In a preferred embodiment of the stud 20, it is beneficial to provide a nailing surface or plate 21 at opposite ends of the stud. Typically, this nailing structure will extend across the opposed ends of the stud 20. This will enable nails to be driven into this structure if required. In the case of the embodiment shown in FIGS. 1-3, the transverse ties 24 disposed about the extreme ends of the stud 20 can, in some cases, function as a nail receptor.

When the stud or other building component is reinforced with metal or steel, it is preferred to provide one or more utility passthroughs or openings 23 at various points along the length of the composite structure. This allows various utilities such as electric wiring, plumbing and a variety of other utilities to be threaded through these passthroughs without the need for drilling holes to accommodate these utilities. It should be pointed out that when these composite molded products are reinforced with metal or steel, they are not designed to be cut. In many cases, they are deemed structural members and should not be cut.

In the embodiment just discussed for the stud 20 and shown in FIGS. 1-3, the reinforcing structure is metal or steel. However, it is appreciated that the reinforcing structure can be plastic or fiberglass and if so, would generally be in a solid tubular form. This enables the stud 20 or other type of composite building member to be cut, drilled into or shaped as needed.

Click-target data
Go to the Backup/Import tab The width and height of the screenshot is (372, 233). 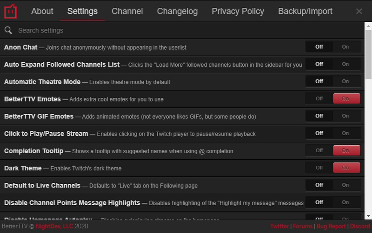[305, 11]

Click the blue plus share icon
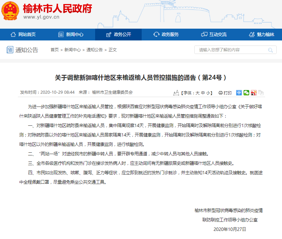(239, 93)
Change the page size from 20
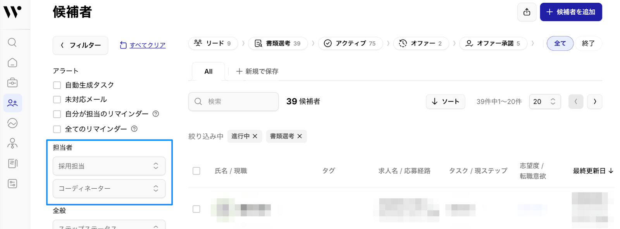The width and height of the screenshot is (620, 229). [544, 102]
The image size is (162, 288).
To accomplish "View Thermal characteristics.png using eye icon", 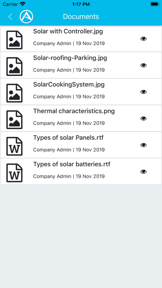I will coord(143,118).
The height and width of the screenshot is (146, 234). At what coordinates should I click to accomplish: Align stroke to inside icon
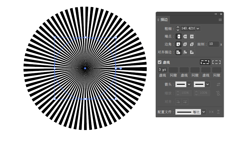coord(185,52)
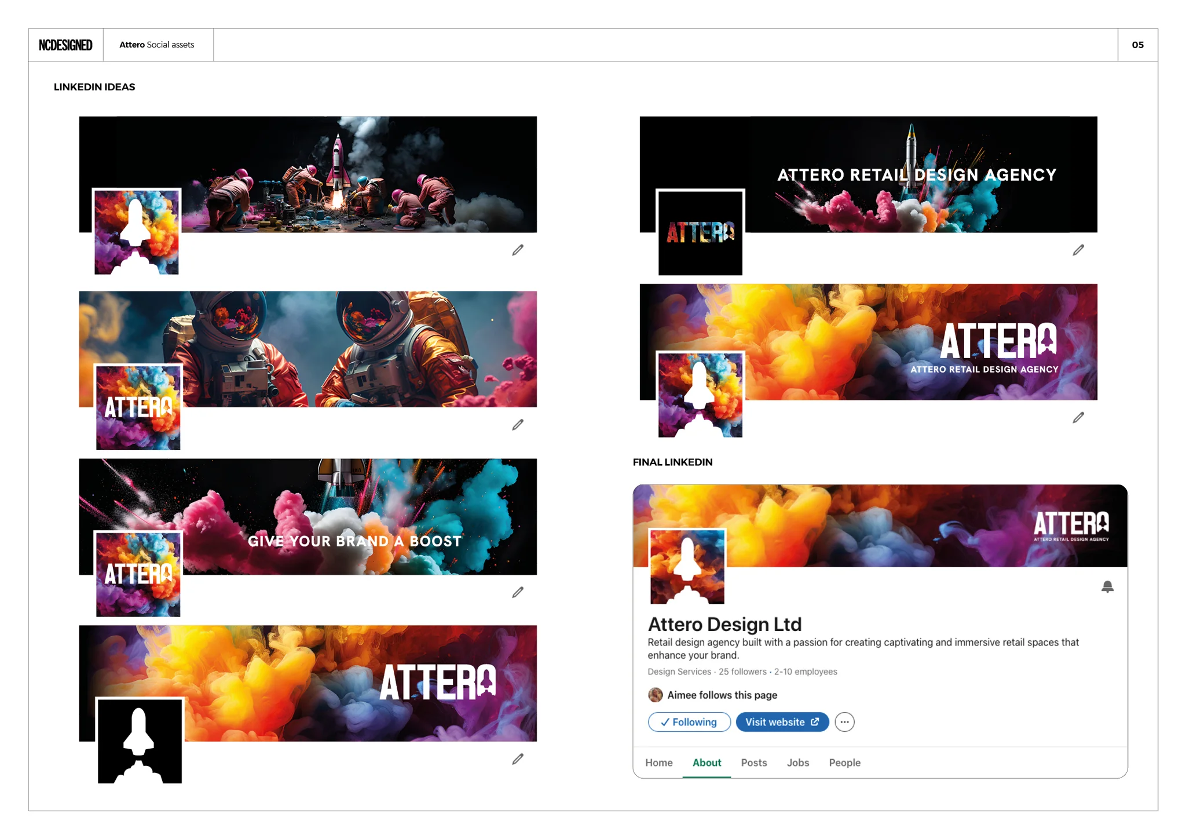Image resolution: width=1186 pixels, height=839 pixels.
Task: Click the pencil icon under the right-hand orange smoke banner
Action: (x=1078, y=417)
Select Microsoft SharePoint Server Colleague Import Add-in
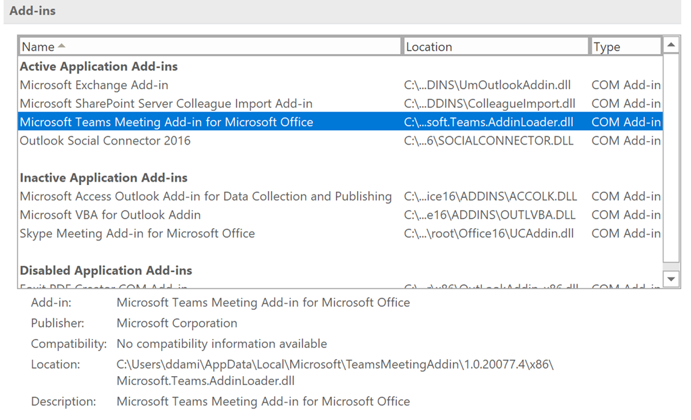Screen dimensions: 691x420 pos(166,103)
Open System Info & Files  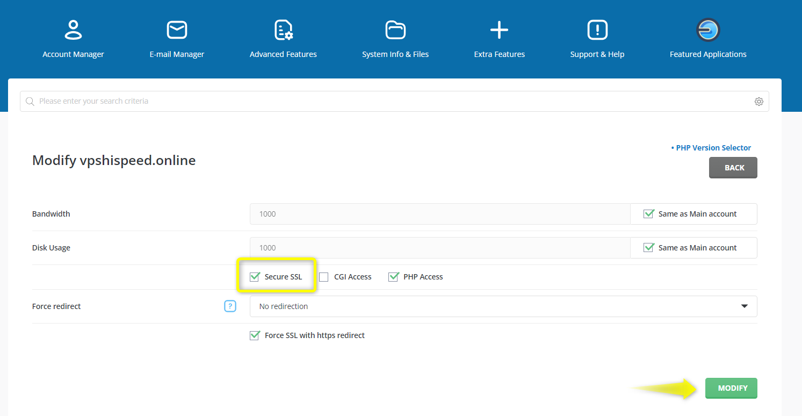click(395, 38)
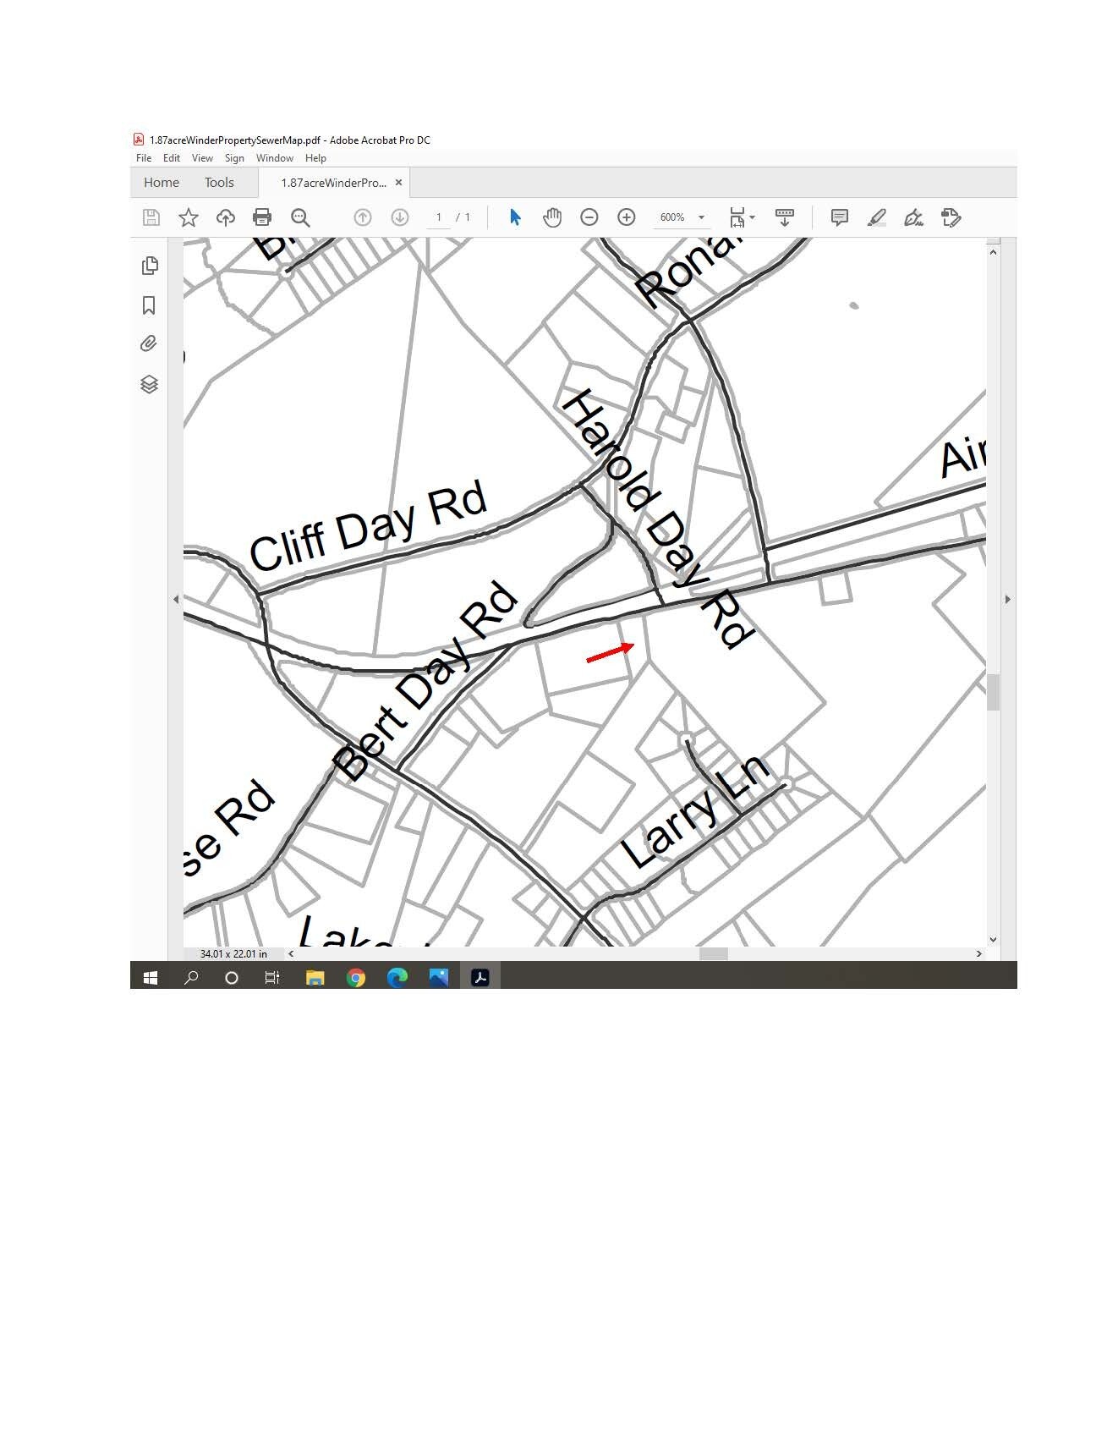Click the page number input field

pyautogui.click(x=438, y=217)

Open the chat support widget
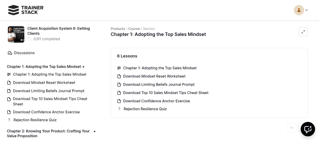point(307,129)
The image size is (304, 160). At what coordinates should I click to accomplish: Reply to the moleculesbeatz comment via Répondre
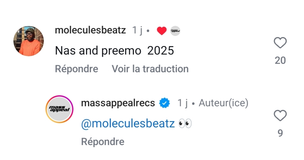(x=77, y=69)
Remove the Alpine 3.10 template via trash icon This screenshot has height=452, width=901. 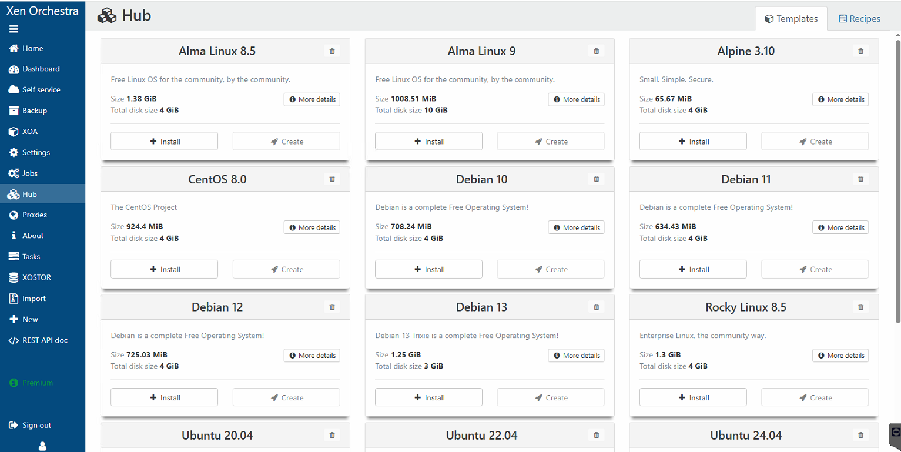pos(861,51)

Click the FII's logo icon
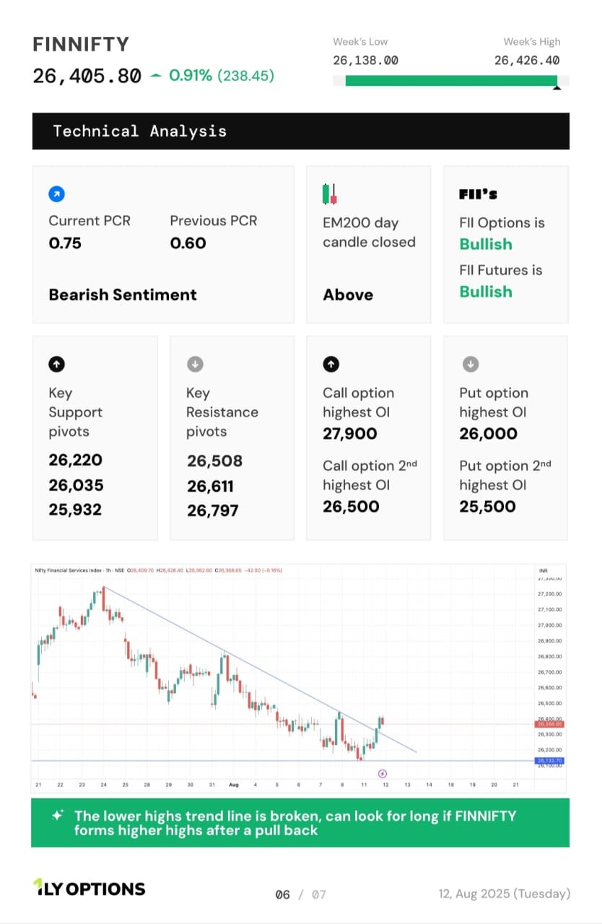tap(478, 194)
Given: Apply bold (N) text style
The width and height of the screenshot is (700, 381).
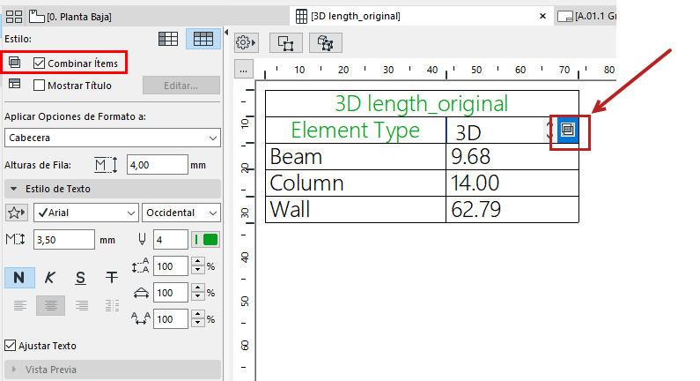Looking at the screenshot, I should click(19, 277).
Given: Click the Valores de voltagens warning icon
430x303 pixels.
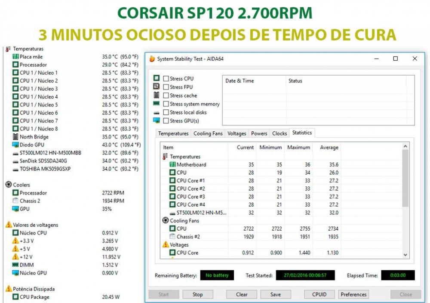Looking at the screenshot, I should point(8,225).
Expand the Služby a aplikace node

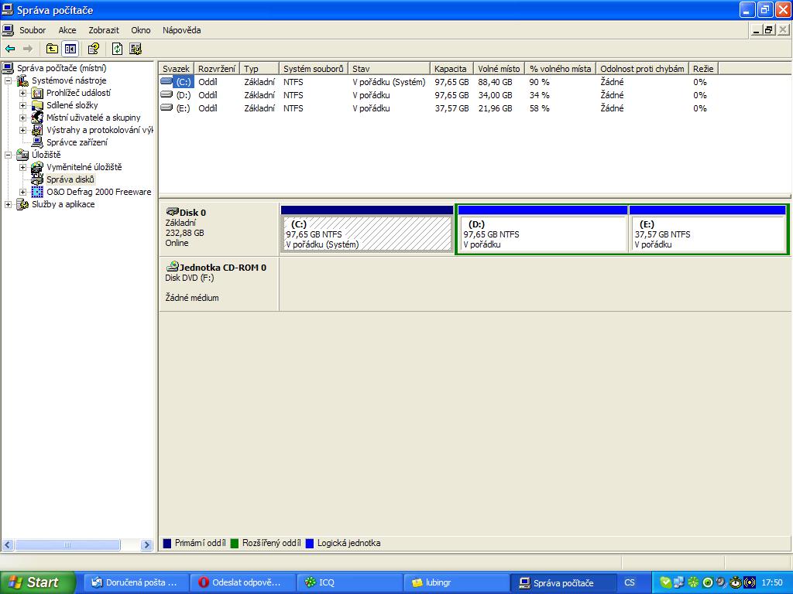9,204
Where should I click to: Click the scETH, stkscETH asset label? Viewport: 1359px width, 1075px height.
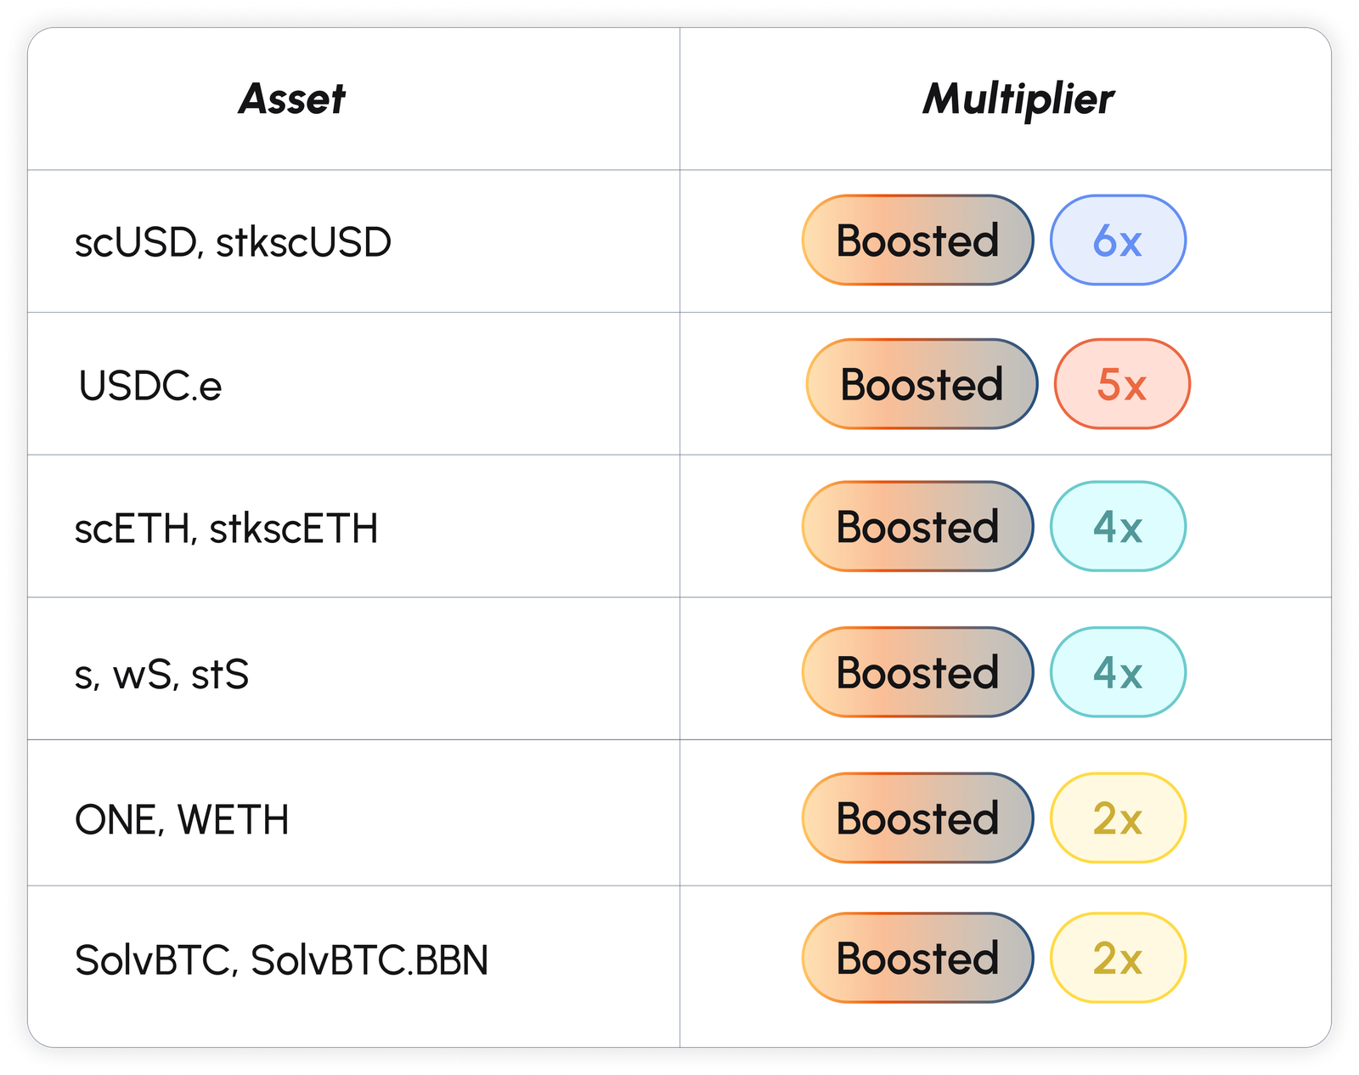point(226,529)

Requirement A
Summarize the excerpt on composite studs in two sentences.
Requirement B
From the excerpt on composite studs, return the passage that begins at the words "In the embodiment" and ends after the words "shaped as needed.".

Full solution A
A stud can have a nailing surface or plate across its opposite ends, and in the embodiment of FIGS. 1-3 the transverse ties at its extreme ends can sometimes act as a nail receptor. When the stud is reinforced with metal or steel, utility passthroughs are preferred so wiring and plumbing can be threaded through without drilling, because such members are not designed to be cut, whereas plastic or fiberglass reinforcement allows the stud to be cut, drilled into or shaped as needed.

Full solution B
In the embodiment just discussed for the stud 20 and shown in FIGS. 1-3, the reinforcing structure is metal or steel. However, it is appreciated that the reinforcing structure can be plastic or fiberglass and if so, would generally be in a solid tubular form. This enables the stud 20 or other type of composite building member to be cut, drilled into or shaped as needed.